A friend of mine asked a very good question and I wanted to share the answer with you all just in case you had the same.
My friend via Facebook asked:
Juiced a few times last week, mostly fruit to get started, carrot/apple/ginger, raspberry/pineapple, watermelon/lime, pineapple/spinach. My centrifugal juicer doesn’t get a lot out of greens though, any tips?
Yes, I surely do have some tips. Centrifugal juicers are great because they are super-fast but because they are so fast, they end up heating to a level where it oxidizes the juice so it does not last as long and it also waste a good amount of produce. Some centrifugal juicers waste less produce than others and the pulp comes out almost dry. I have a Breville Juice Fountain Multi-Speed Juice Extractor, which I think is a really solid juicer. I use it for things like apples, celery, cucumber, carrots, beets, etc.
I recommend slow press juicers for leafy greens though. You will get the most yield from your greens with a good slow press juicer, like the Omega VRT juicer. My mom has one and she loves it. She uses it to make her juice every morning. The Omega VRT is neat, compact, and easy to use. The pulp comes out basically like dried herbs.

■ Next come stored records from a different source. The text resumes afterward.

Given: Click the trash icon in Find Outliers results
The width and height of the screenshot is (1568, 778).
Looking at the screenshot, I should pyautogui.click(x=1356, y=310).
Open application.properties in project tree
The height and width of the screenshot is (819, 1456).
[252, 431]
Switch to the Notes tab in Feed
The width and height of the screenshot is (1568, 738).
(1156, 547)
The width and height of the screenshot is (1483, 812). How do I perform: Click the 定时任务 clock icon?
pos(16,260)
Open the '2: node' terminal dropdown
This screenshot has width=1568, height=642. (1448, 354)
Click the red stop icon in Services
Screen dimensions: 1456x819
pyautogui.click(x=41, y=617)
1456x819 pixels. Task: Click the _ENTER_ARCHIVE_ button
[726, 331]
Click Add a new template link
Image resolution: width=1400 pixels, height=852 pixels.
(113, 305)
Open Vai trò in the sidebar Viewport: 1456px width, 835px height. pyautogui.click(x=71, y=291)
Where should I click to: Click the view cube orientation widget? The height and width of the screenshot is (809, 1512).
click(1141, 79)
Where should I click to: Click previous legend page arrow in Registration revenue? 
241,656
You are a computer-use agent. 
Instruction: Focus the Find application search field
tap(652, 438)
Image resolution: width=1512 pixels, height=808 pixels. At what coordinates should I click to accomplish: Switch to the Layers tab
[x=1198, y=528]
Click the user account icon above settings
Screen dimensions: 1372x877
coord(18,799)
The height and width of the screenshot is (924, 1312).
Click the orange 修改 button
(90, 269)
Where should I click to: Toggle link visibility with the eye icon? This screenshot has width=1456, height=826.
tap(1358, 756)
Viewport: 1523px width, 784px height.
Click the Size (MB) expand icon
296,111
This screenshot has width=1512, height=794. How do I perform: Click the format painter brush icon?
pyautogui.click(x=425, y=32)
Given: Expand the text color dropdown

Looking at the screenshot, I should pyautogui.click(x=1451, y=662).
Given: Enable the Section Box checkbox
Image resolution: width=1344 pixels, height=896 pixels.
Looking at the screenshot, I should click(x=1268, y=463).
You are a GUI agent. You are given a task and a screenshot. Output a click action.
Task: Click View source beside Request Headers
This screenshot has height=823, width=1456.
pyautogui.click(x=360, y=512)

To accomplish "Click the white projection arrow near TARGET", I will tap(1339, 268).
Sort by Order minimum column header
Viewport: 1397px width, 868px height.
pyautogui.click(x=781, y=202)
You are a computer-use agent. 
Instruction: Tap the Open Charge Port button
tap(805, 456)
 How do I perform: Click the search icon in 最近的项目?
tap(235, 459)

If you are using a centrifugal juicer to juice greens, you can try putting in leafy greens first before other ingredients in your juice. This should help save some produce from being wasted. If you can, use a low setting for the greens on the juicer you do have. Greens need to be juiced slowly to get the most juice from them. If you are juicing carrot and/or beet, you also want to juice those before other items that are full of water, like apples, celery or cucumber so that it can wash the coloring from the beet and carrots away and make the juicer easier to keep clean. So the juicing order should be leafy greens, then dark colored veggies that stain, and then fruits/veggies full of water.